**Work task**
Every line holding the string "agent" is to be copied from the entries below.

----

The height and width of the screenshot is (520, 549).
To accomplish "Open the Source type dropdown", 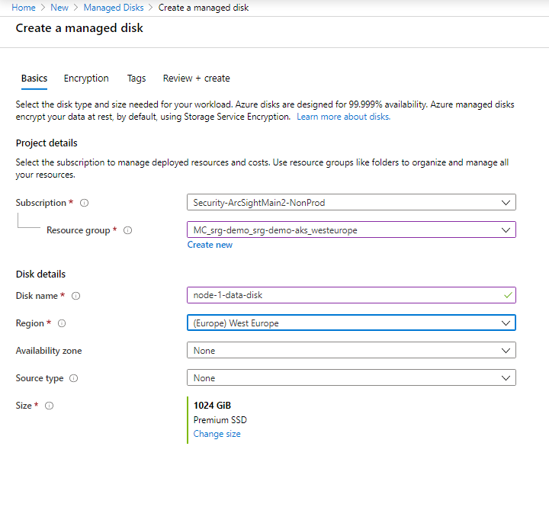I will click(351, 378).
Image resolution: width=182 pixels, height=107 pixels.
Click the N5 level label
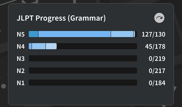(21, 34)
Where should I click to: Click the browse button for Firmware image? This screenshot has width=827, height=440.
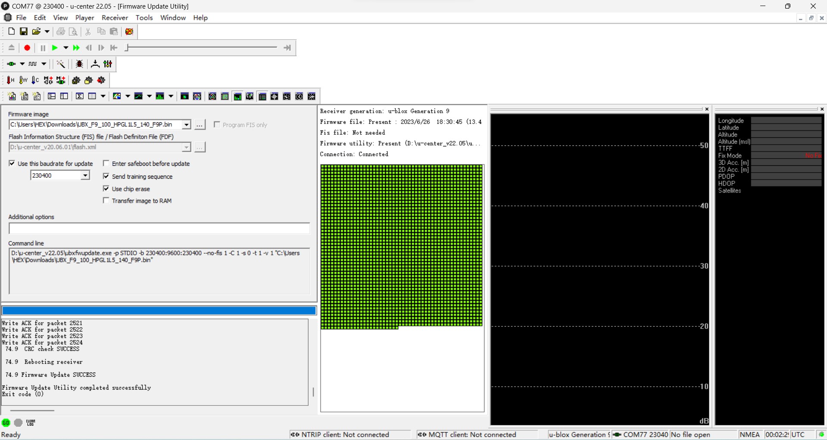tap(200, 124)
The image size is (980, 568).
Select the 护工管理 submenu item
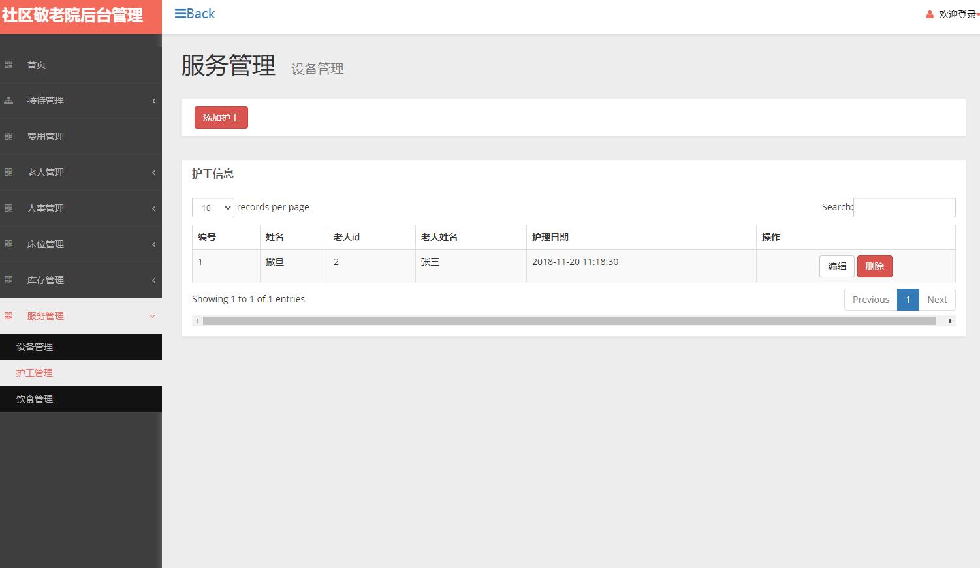(34, 372)
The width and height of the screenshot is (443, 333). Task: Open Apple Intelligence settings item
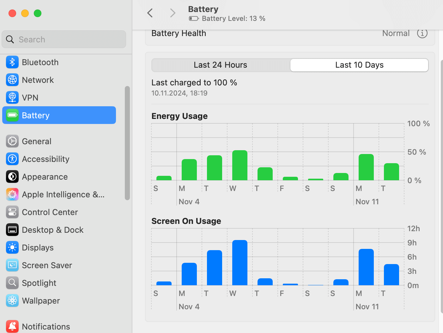(63, 194)
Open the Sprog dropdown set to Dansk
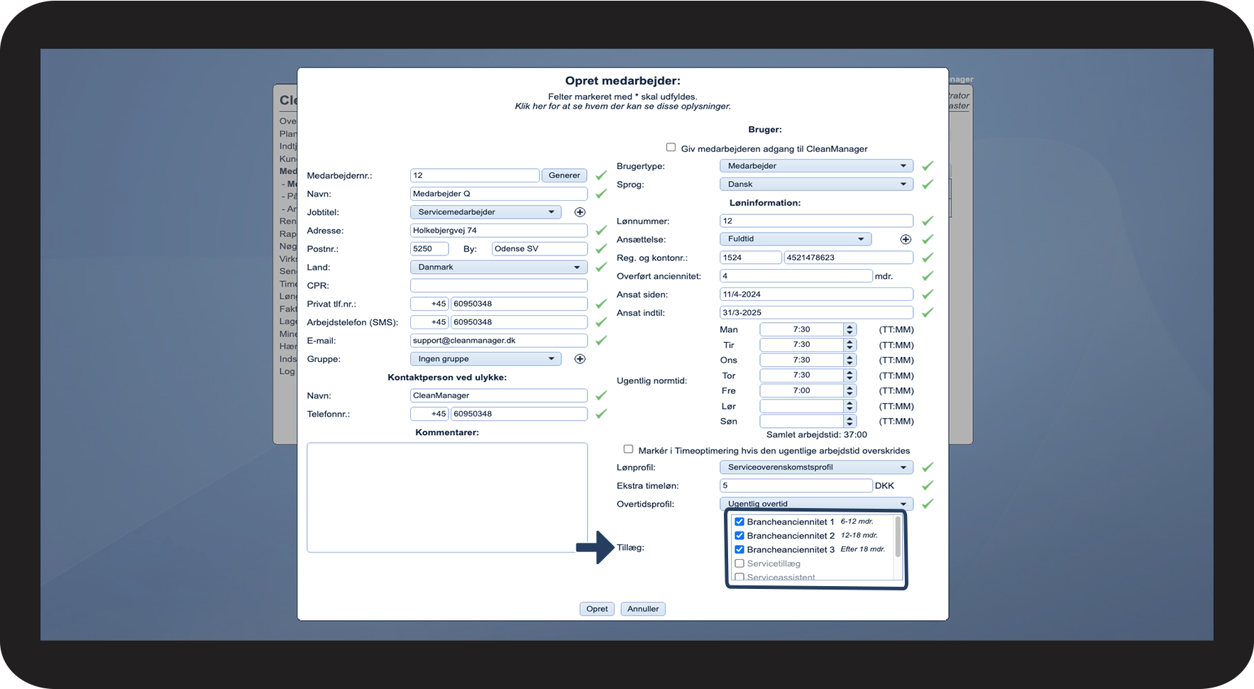Viewport: 1254px width, 689px height. pos(816,184)
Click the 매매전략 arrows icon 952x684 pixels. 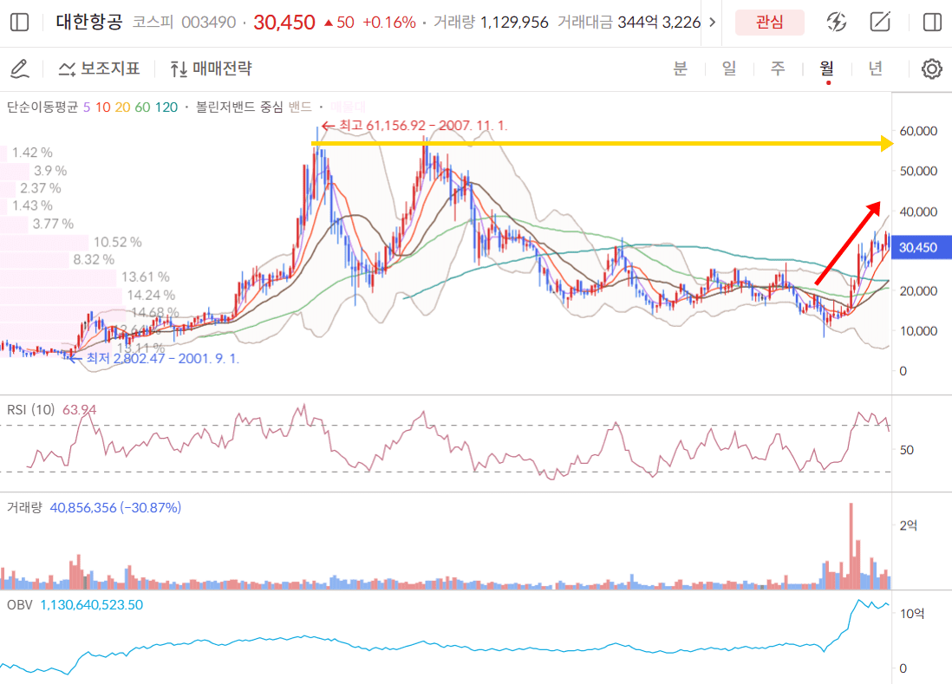click(179, 68)
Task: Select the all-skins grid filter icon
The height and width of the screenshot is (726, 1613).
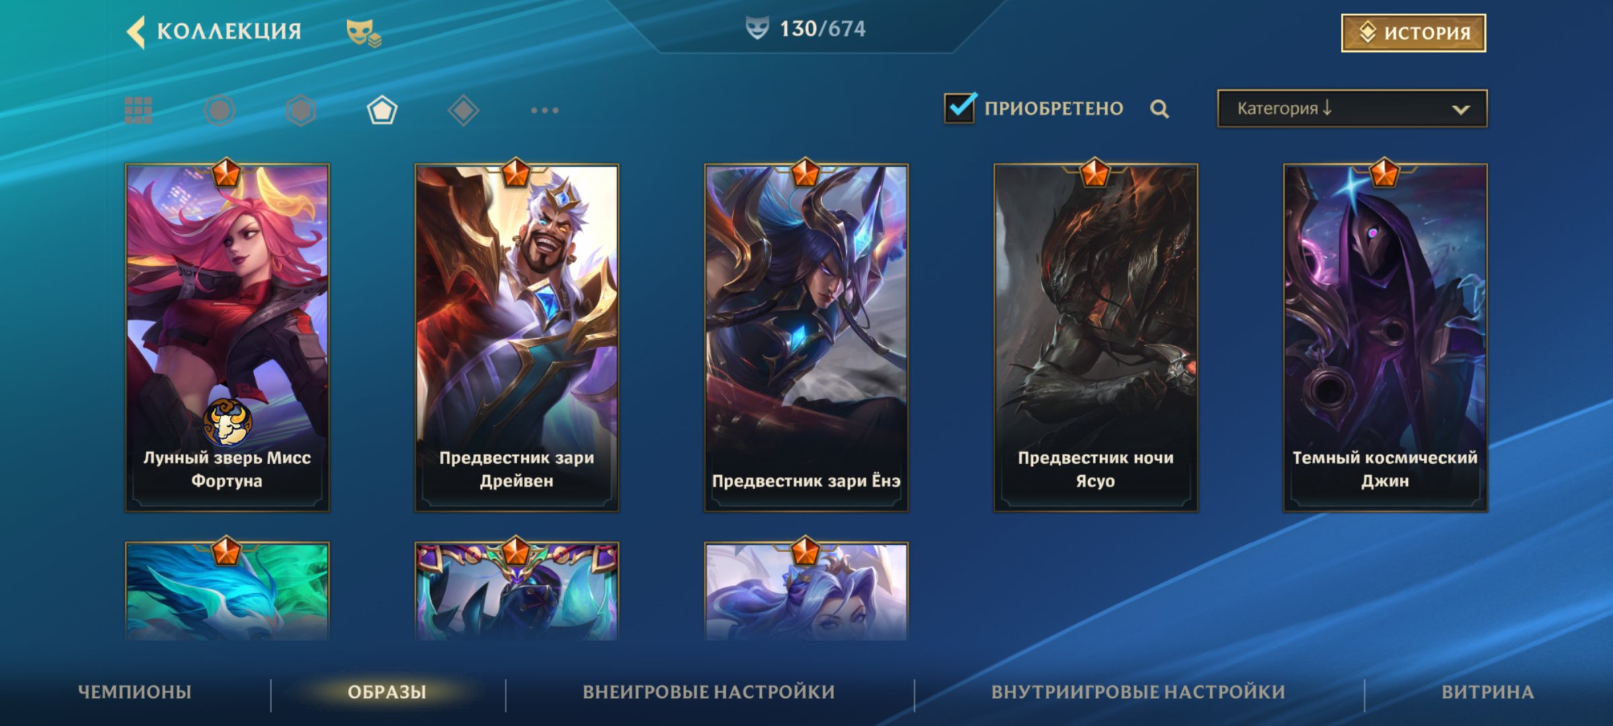Action: coord(138,110)
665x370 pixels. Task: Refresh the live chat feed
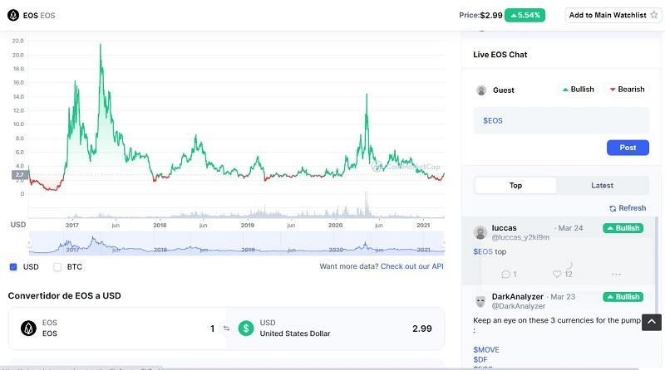pos(628,208)
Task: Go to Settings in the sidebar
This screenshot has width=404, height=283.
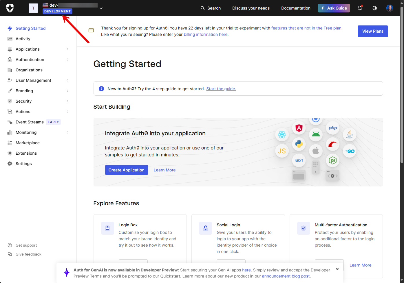Action: pyautogui.click(x=24, y=164)
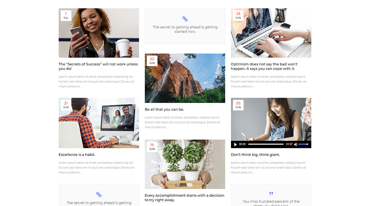Adjust the blue video volume slider
The height and width of the screenshot is (206, 370).
coord(303,144)
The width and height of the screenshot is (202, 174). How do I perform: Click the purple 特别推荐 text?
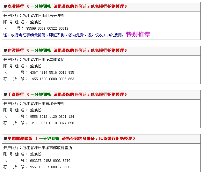(x=138, y=34)
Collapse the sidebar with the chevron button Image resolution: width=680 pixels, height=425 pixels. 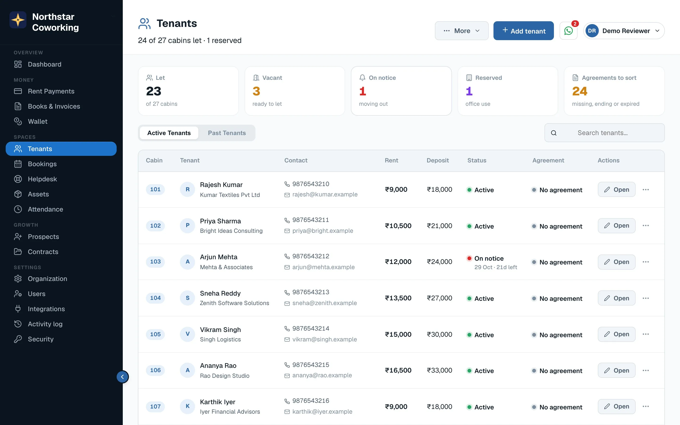[x=123, y=377]
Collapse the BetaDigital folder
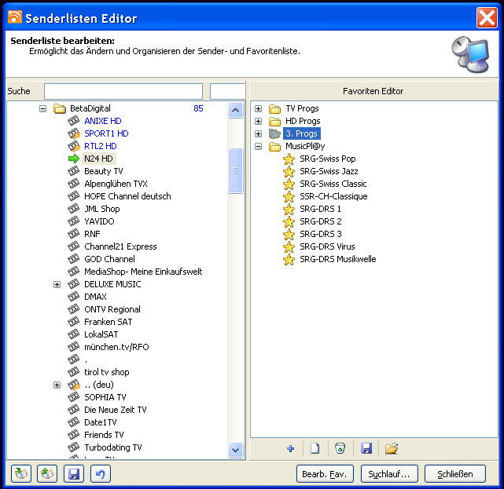The image size is (504, 489). click(43, 108)
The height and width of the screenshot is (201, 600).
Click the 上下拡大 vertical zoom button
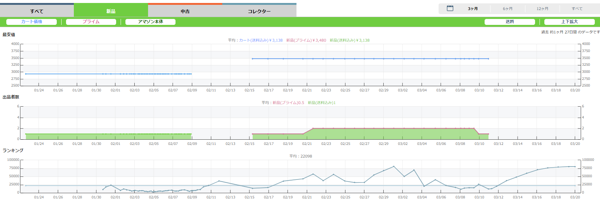click(x=569, y=22)
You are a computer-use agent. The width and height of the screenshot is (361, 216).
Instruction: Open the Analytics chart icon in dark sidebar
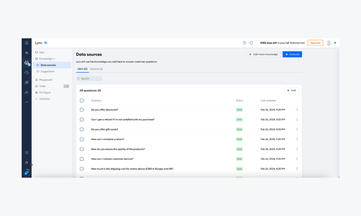pos(26,102)
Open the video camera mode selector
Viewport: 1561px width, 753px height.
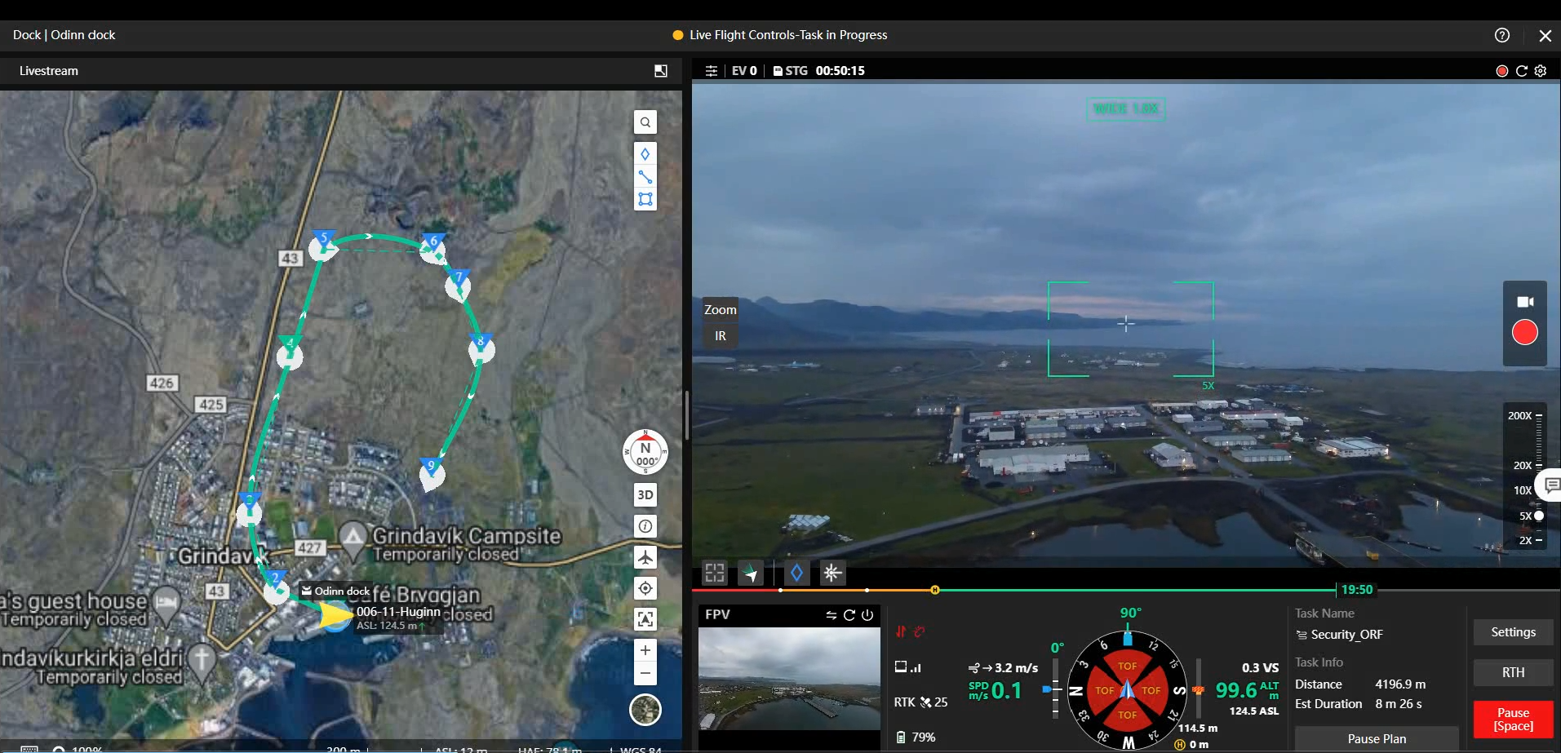point(1524,302)
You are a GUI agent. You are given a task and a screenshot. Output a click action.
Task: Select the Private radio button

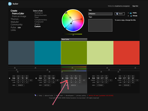point(128,16)
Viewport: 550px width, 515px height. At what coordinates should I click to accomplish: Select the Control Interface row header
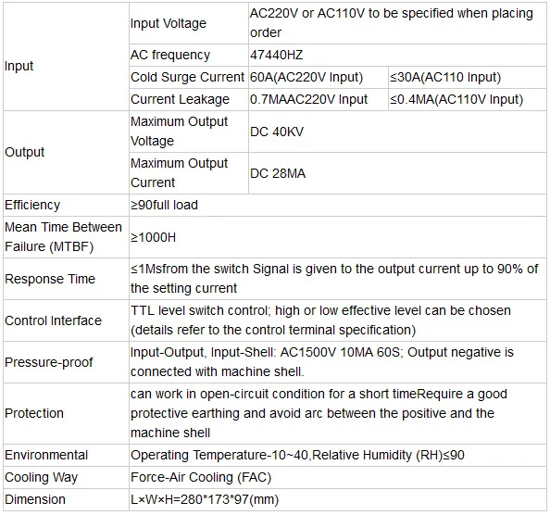click(66, 320)
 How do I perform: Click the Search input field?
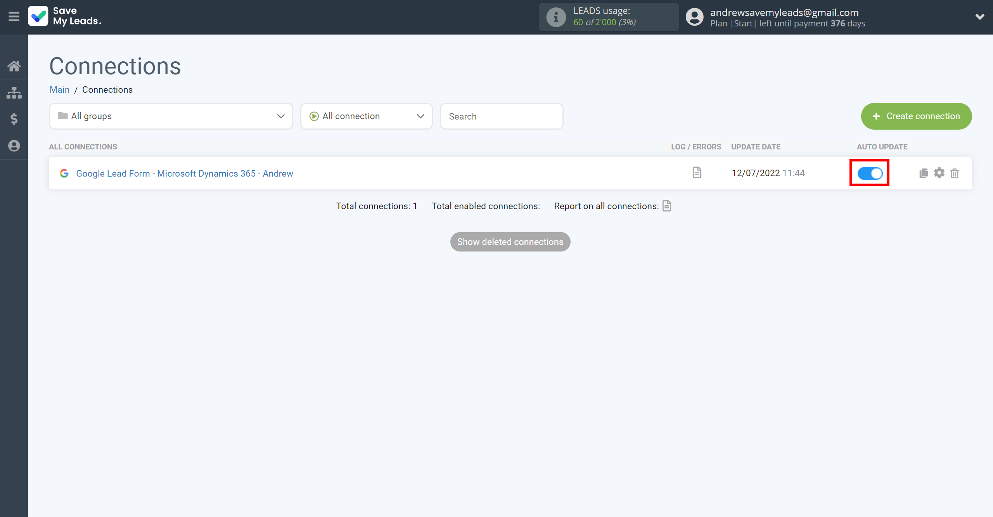(501, 116)
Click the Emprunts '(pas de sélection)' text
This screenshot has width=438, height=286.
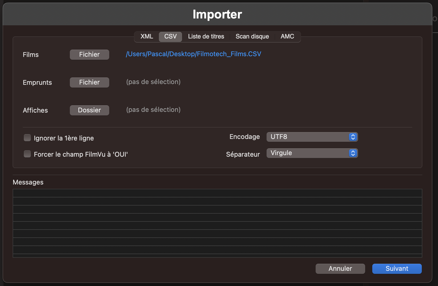click(x=153, y=82)
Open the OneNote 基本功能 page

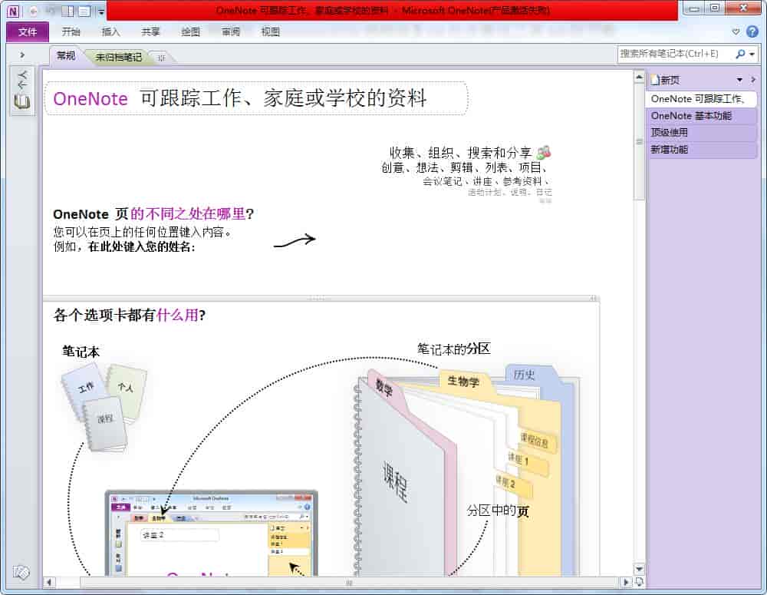click(x=691, y=116)

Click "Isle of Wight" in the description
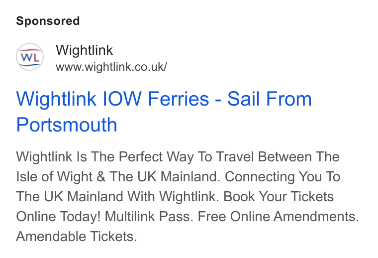tap(54, 177)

----

**Response below**
You are a computer-use agent. The width and height of the screenshot is (361, 216).
You are a GUI agent. You are given a task and a screenshot. Output a click action.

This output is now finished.